There are concerns that the dramatic improvement in London schools’ results in the past 15 years could be reversed if funding is cut. Sue Macmillan, cabinet member for children and education on Hammersmith and Fulham council, argues that it makes more sense to “level up the rest of the country than bring London down”.
In Hammersmith and Fulham, says Macmillan, heads are already making efficiency savings by collaborating with other schools, and some are expecting to cut staff numbers. In the meantime, they are also struggling with recruitment as the rising costs in the capital drive teachers away.
Other inner-city authorities also face cuts. Councillor Nick Small, assistant mayor for education, employment and skills in Liverpool, says that modelling by the council shows the worst-case scenario is a cut of £20m
At the moment, however, no one knows exactly how big the cuts will be or how schools will be helped to prepare for them. School budgets are currently protected by a minimum funding guarantee, which means that no school will lose more than 1.5% funding per pupil in a single year. The government has said the guarantee will continue, but not whether it will remain at 1.5%.This lack of clarity is making it hard for schools to plan ahead, says Natalie Perera, executive director of the thinktank CentreForum. She says: “If schools know what their end budget will be and how quickly they will lose that money, they will be able to plan for the redundancies they make, if any, and in the case of a secondary school whether they need to drop a subject or a department; but without knowing that, it becomes really difficult.”It means that heads are operating in the dark, to some extent. Sarah Holmes-Carne, headteacher of Kenton School in Newcastle, says she is planning for the worst-case scenario. “Because Kenton is part of a multi-academy trust, our mantra is if a member of staff leaves we think once, twice, three times about replacing them,” she says.Members of a multi-academy trust are able to share staff in key subject areas, as well as HR and finance, but Holmes-Carne is reluctant to employ staff on short-term contracts because of the potential impact on learning.Sam White, head of William Ellis school in Camden, has always kept within budget and has even managed a surplus most years, but he’s concerned about the impact of the changes on top of the extra costs he already faces.He said: “I’ve carried out three small reorganisations in the school in five years to try to make us more efficient, we’ve got 10 fewer teachers than we had in 2011 and the senior staff is a fraction of the size it was before.”

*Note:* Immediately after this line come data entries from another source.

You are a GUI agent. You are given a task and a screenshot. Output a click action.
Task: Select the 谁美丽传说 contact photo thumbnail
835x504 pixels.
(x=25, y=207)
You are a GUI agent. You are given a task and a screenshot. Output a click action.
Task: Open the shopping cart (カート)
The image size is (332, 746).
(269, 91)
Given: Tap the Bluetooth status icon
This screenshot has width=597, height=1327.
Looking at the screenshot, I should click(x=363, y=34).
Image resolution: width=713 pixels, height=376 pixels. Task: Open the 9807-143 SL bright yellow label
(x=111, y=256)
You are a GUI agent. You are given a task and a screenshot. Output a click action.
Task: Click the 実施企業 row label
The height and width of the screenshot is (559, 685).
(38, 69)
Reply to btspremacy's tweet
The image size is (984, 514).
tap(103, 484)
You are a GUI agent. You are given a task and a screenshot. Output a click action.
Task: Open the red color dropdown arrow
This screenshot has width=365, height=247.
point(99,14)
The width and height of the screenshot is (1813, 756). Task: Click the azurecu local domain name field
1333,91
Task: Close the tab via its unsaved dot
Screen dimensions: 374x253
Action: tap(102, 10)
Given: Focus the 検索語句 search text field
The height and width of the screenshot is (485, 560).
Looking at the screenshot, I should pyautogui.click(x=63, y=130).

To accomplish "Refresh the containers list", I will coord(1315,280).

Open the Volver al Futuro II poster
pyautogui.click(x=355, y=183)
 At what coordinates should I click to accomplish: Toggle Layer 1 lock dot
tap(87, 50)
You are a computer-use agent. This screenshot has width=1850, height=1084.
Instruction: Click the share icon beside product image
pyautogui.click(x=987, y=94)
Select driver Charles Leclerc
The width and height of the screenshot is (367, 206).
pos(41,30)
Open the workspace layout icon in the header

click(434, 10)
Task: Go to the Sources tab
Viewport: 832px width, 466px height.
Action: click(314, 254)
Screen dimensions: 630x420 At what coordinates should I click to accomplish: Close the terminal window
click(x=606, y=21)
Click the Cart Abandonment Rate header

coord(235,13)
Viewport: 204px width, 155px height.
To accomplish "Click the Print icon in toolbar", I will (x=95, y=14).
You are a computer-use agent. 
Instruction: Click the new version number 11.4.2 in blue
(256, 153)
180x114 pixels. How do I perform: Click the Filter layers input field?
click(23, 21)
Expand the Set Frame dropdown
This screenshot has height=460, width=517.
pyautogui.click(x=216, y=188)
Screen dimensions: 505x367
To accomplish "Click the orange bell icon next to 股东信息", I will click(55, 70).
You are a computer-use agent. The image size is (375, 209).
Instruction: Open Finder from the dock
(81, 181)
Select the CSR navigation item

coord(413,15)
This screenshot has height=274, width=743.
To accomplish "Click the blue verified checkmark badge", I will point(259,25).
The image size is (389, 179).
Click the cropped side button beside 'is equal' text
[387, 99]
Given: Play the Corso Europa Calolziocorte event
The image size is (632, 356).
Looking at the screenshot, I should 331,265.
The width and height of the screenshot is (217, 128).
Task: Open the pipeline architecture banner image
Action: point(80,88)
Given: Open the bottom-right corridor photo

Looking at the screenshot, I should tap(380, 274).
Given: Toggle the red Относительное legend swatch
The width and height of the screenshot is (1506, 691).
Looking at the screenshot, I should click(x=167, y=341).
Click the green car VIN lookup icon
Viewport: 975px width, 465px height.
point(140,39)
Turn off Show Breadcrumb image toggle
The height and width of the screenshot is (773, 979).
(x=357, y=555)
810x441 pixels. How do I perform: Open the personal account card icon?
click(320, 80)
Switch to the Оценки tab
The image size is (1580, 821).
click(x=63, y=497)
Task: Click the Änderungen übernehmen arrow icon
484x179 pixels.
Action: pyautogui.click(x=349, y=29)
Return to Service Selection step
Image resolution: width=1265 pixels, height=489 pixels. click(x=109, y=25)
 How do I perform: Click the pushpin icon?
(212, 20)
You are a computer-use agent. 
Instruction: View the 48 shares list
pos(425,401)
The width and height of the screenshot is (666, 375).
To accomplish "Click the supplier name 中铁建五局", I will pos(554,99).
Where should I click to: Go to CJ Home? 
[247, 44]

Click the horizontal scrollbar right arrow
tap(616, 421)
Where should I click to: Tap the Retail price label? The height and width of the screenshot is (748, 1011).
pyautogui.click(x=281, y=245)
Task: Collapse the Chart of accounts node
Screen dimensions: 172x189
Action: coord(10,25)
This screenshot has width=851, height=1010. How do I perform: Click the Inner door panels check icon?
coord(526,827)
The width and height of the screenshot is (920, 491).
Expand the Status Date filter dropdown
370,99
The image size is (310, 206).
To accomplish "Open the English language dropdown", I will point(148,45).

White finds himself in a difficult position. His school has 125 in each year group, currently split into five classes. One option is to increase intake, but in the school’s small classrooms, more than 25 children becomes a squeeze. His perception is that financial pressures are forcing families to move out of inner London into outer London, which would make it harder to attract a bigger intake. Currently, he says, morale at the school is good, and he is reluctant to do anything that will impact that, although he has made a small number of redundancies and almost all his new hires this year are on temporary one-year contracts.
The government has pledged to open the second consultation this autumn. The concern among London heads and councils is that the dramatic improvement in results in the city will go into reverse if the new formula is applied.
“You are going to be in a situation where you take away money from students that need it the most,” said Haylock. “And that shouldn’t be the way you’re running your education system.”